— TASK ITEM —
After reading the data below, copy out every line that contains the word "bottom".

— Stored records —

- - - - - - -

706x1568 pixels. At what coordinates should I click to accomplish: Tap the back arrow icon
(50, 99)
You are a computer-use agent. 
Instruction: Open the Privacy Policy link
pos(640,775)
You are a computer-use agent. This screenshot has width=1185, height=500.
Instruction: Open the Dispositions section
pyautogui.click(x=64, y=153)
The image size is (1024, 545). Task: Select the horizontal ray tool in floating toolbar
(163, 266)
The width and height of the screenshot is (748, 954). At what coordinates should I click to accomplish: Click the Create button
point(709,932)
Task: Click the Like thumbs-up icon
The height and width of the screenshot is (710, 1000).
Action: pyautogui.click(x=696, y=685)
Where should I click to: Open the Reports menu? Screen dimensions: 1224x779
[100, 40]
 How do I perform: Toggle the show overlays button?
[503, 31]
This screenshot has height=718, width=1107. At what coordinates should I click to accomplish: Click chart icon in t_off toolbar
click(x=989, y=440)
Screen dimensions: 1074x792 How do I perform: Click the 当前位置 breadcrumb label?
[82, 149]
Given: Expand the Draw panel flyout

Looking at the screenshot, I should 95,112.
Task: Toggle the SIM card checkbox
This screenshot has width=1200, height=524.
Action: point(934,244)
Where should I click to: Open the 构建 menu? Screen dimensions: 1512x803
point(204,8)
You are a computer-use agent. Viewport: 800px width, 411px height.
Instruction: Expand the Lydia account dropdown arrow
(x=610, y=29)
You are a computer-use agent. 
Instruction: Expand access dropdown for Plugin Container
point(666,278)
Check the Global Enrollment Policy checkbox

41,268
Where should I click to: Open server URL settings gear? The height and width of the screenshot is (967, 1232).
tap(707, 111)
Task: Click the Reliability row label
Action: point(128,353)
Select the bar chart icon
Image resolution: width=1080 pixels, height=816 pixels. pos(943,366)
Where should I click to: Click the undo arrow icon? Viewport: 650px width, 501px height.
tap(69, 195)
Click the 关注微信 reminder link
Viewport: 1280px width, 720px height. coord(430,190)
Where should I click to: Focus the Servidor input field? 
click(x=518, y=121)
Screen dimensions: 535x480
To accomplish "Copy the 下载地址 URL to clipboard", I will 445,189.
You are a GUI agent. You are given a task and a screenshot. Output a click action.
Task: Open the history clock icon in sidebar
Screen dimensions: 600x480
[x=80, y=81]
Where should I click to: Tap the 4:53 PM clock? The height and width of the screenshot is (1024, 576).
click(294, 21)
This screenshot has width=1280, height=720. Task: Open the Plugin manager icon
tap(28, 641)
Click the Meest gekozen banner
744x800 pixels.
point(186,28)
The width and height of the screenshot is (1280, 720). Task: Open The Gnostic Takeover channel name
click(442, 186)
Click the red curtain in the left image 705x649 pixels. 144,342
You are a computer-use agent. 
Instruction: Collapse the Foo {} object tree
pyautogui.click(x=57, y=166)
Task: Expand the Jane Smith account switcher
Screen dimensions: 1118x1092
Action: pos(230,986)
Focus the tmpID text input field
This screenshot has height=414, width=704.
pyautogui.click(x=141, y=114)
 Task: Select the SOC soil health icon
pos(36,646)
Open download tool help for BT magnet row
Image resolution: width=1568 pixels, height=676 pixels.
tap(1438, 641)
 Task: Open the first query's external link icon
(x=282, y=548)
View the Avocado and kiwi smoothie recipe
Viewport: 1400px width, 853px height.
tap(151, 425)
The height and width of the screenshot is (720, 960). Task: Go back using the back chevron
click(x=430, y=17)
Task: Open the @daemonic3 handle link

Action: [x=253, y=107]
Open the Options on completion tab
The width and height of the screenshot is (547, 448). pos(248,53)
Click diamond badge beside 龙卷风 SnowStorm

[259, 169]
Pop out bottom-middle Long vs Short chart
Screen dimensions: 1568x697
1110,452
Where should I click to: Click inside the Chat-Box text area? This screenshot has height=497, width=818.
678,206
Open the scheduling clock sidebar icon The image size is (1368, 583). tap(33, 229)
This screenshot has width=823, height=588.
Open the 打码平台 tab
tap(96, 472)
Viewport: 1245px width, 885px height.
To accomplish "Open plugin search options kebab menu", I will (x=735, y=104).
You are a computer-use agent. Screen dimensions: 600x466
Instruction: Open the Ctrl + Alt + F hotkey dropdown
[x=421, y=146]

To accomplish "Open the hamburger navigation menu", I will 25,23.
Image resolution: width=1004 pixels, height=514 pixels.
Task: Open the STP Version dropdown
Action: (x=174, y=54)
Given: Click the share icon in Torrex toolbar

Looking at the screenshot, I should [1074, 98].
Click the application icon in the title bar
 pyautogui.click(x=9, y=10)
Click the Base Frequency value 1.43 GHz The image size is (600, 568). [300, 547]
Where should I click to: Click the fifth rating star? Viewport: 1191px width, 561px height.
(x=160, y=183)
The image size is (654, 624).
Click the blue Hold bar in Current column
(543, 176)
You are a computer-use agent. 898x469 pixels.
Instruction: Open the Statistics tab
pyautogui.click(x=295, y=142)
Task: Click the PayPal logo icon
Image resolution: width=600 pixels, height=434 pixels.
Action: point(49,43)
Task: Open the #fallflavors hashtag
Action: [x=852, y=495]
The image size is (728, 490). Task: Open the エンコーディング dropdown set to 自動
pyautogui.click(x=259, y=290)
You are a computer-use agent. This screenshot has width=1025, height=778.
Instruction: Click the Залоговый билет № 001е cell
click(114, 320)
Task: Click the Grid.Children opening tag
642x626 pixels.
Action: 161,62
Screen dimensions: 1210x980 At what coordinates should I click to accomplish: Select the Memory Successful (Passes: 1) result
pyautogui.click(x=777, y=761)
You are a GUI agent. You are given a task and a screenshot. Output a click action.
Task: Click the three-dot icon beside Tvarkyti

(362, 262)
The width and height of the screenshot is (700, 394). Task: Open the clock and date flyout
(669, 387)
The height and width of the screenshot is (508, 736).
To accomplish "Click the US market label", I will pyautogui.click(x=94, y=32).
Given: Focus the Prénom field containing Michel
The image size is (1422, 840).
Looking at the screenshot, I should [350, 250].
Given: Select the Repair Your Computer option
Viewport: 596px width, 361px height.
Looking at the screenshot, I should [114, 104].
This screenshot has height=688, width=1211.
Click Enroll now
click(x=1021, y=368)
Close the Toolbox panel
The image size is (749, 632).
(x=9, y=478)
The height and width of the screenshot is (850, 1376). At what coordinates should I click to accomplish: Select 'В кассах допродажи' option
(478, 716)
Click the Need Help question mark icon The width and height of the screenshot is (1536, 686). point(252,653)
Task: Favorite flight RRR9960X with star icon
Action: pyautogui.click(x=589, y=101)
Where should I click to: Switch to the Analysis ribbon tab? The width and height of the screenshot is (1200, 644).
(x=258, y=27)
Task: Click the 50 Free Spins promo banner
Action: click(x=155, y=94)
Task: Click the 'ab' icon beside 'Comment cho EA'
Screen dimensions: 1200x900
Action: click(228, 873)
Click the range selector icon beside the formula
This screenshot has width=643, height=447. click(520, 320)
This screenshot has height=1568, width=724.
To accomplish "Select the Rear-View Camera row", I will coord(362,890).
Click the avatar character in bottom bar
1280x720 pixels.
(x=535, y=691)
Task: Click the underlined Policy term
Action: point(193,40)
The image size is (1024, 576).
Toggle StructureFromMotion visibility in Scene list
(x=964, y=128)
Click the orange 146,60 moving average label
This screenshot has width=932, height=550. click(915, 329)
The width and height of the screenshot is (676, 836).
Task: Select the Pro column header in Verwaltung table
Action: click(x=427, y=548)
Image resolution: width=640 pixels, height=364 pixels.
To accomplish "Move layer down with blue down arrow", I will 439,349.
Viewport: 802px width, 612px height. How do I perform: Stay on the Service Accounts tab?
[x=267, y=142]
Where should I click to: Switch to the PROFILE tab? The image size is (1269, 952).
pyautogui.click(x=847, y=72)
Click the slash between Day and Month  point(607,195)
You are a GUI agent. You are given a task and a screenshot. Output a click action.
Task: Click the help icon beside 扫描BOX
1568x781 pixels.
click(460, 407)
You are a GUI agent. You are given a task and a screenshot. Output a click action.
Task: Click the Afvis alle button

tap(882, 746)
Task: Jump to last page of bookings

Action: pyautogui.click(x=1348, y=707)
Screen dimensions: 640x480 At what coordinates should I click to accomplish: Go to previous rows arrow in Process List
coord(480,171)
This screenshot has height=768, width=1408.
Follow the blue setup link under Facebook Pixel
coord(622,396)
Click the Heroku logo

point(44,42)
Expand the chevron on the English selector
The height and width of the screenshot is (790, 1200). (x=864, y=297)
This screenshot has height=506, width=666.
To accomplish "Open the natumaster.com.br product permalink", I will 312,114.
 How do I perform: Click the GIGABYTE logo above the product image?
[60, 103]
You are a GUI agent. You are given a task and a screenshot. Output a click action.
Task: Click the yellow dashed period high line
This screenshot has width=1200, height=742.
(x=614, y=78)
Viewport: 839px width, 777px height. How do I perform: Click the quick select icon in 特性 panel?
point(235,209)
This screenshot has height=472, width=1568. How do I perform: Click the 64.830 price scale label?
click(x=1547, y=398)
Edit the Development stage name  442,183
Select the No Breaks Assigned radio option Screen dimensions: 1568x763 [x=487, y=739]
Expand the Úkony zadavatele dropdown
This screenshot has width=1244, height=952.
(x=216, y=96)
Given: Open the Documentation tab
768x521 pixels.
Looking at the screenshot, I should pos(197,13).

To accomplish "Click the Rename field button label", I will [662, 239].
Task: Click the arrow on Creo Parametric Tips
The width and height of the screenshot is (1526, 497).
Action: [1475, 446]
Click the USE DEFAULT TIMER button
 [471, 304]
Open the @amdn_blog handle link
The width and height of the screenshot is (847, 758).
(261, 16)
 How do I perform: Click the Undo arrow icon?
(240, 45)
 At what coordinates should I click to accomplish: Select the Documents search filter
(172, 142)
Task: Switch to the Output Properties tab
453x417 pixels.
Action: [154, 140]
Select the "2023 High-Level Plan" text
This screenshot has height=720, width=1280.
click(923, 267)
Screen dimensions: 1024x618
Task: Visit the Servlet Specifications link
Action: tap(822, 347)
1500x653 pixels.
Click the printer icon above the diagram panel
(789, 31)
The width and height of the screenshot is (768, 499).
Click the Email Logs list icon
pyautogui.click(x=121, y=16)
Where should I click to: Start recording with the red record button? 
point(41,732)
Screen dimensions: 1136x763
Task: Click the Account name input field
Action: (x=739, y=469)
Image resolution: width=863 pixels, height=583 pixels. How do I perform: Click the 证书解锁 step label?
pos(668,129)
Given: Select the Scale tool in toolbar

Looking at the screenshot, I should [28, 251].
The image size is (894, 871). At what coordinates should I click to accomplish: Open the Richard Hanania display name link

- - - - - - -

— TASK ANSWER —
Pop out bottom-middle Long vs Short chart
Click the avatar character in bottom bar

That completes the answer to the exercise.